--- TASK PROMPT ---
What is the number of lines in the records below holding the string "Click"? Reply with it and nothing else.

--- INPUT ---
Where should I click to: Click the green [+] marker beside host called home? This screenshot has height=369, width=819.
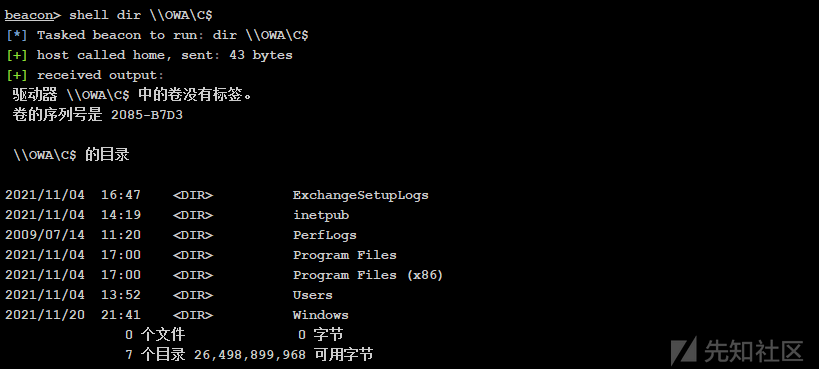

--

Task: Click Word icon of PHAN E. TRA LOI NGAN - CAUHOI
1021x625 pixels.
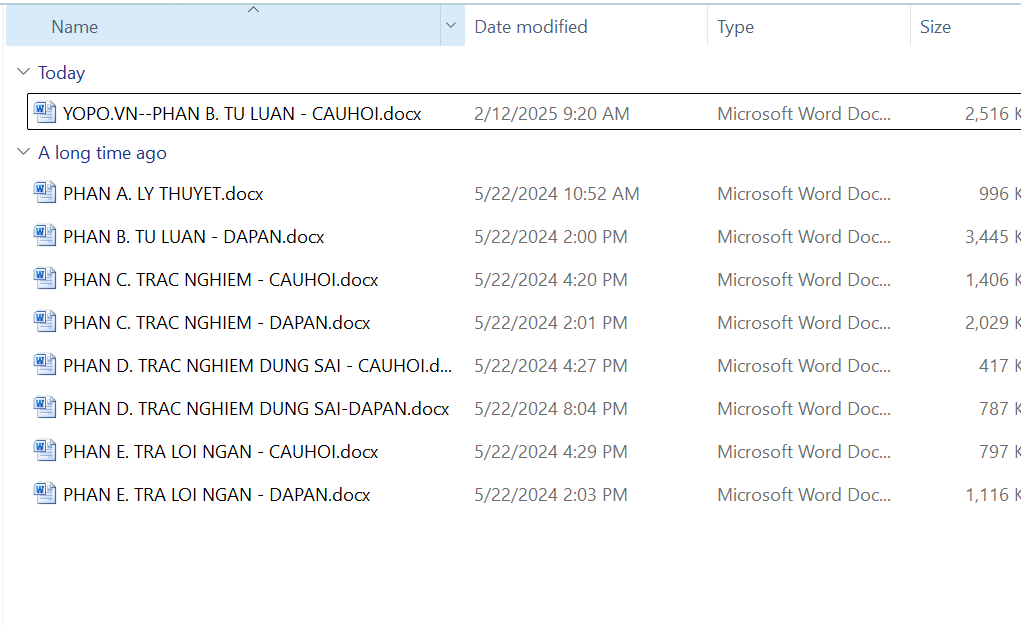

* * *

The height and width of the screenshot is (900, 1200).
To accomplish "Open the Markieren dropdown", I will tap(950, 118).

--- SOLUTION ---
2